This graph is for 72 volts. Can it somehow be interpolated to 144 volts?

Doubling the voltage will get you twice the torque at twice the amperage and a little less than twice the rpm. This equates to roughly 4X HP. This is hooked directly to the motor on a dyno with no controller.

Raising the voltage using a controller has a very intriguing effect on range. If you limit the current with the controller, you seem to get more range per pound of lead used for voltage than if the same amount of lead is used for capacity st s lower voltage. I think this is a characteristic of the PWM switching of the H bridge. Higher voltage gives a faster slew rate of the motor current resulting in a shorter duty cycle requirement.

Someone please jump in here if I am not describing this correctly…

Also regarding range, the greater the diameter of the motor, the higher the efficiency of the motor. You can get a lot more torque from an 11" motor than a 9" motor for the same current. Of course, the 11" costs ~2X the 9"…

-enganear

[QUOTE=enganear;3635]Doubling the voltage will get you twice the torque at twice the amperage and a little less than twice the rpm. This equates to roughly 4X HP. This is hooked directly to the motor on a dyno with no controller.

Raising the voltage using a controller has a very intriguing effect on range.
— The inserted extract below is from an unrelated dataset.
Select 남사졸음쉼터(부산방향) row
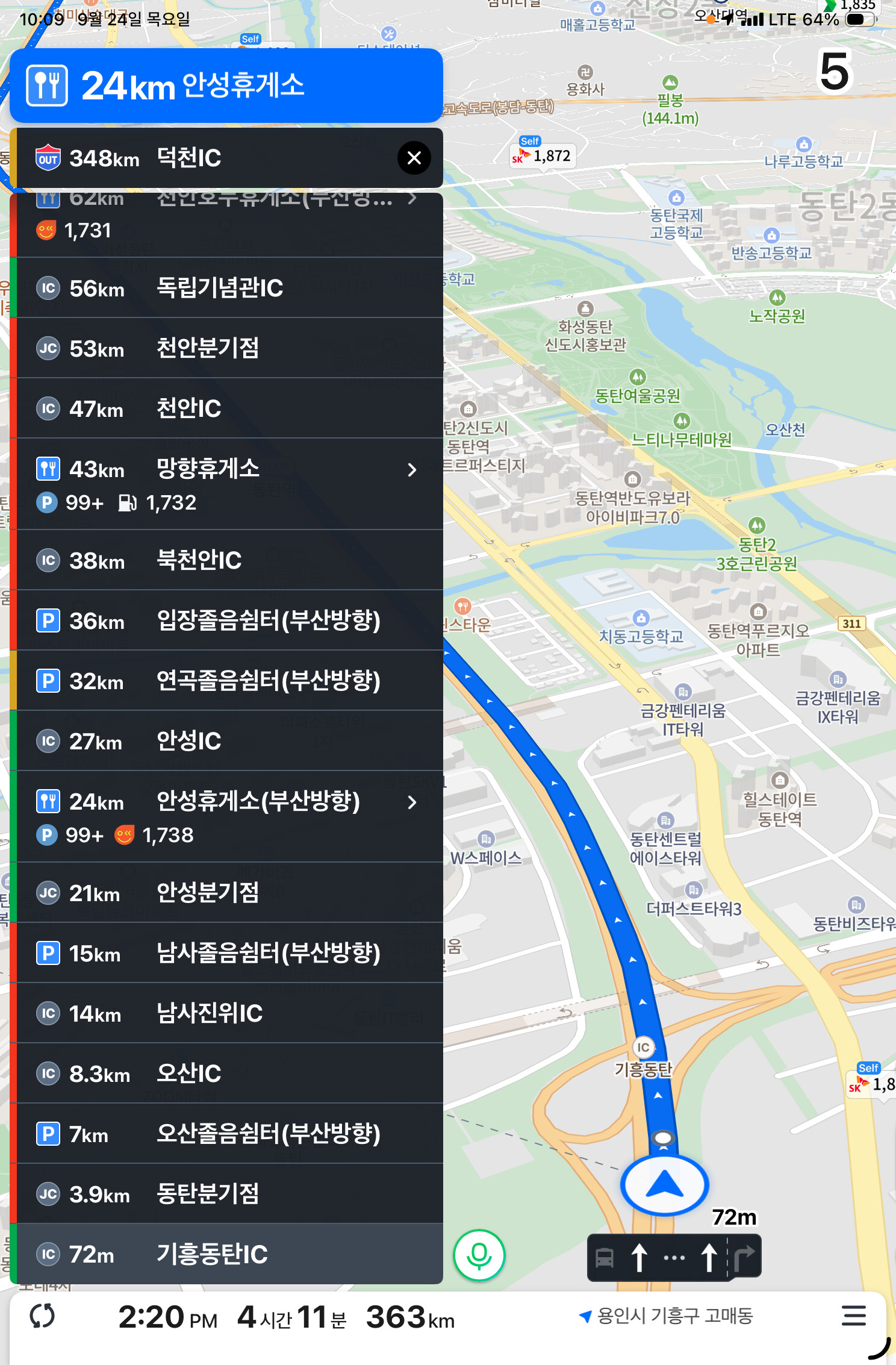The width and height of the screenshot is (896, 1365). click(229, 953)
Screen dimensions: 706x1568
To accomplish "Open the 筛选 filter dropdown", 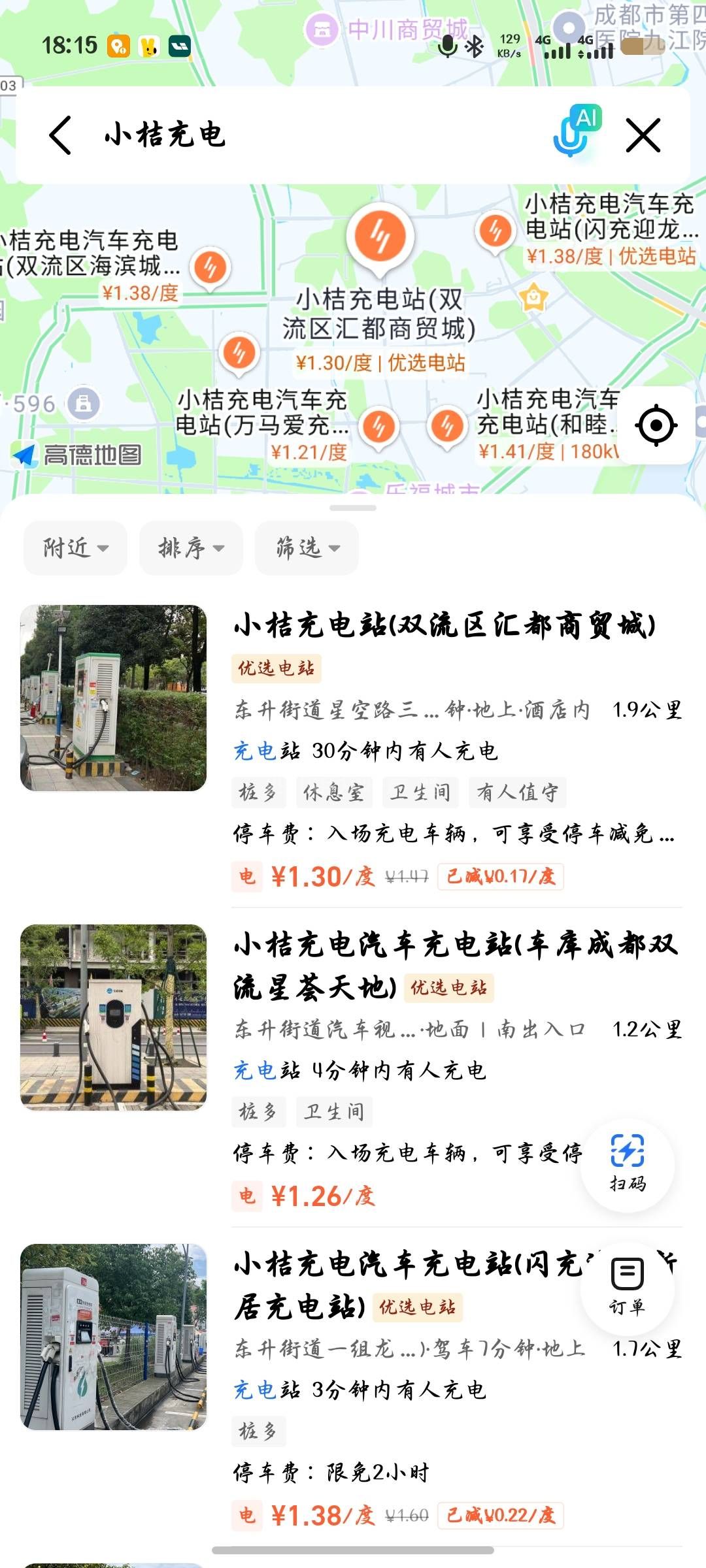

If you limit the current with the controller, you seem to get more range per pound of lead used for voltage than if the same amount of lead is used for capacity st s lower voltage. I think this is a characteristic of the PWM switching of the H bridge. Higher voltage gives a faster slew rate of the motor current resulting in a shorter duty cycle requirement.

Someone please jump in here if I am not describing this correctly…

Also regarding range, the greater the diameter of the motor, the higher the efficiency of the motor. You can get a lot more torque from an 11" motor than a 9" motor for the same current. Of course, the 11" costs ~2X the 9"…

-enganear[/QUOTE]

Thanks for that explanation. Looking at the graph, the HP seems to be linear. Would that line continue in a linear fashion as voltage is raised? I’m trying to compare the performance of the Warp9 to the Advanced DC fb1 9" motor. Am I correct in thinking that the Warp9 has much more HP than the Advanced DC motor?

[QUOTE=MoparGarage;3641]Thanks for that explanation. Looking at the graph, the HP seems to be linear. Would that line continue in a linear fashion as voltage is raised? I’m trying to compare the performance of the Warp9 to the Advanced DC fb1 9" motor. Am I correct in thinking that the Warp9 has much more HP than the Advanced DC motor?[/QUOTE]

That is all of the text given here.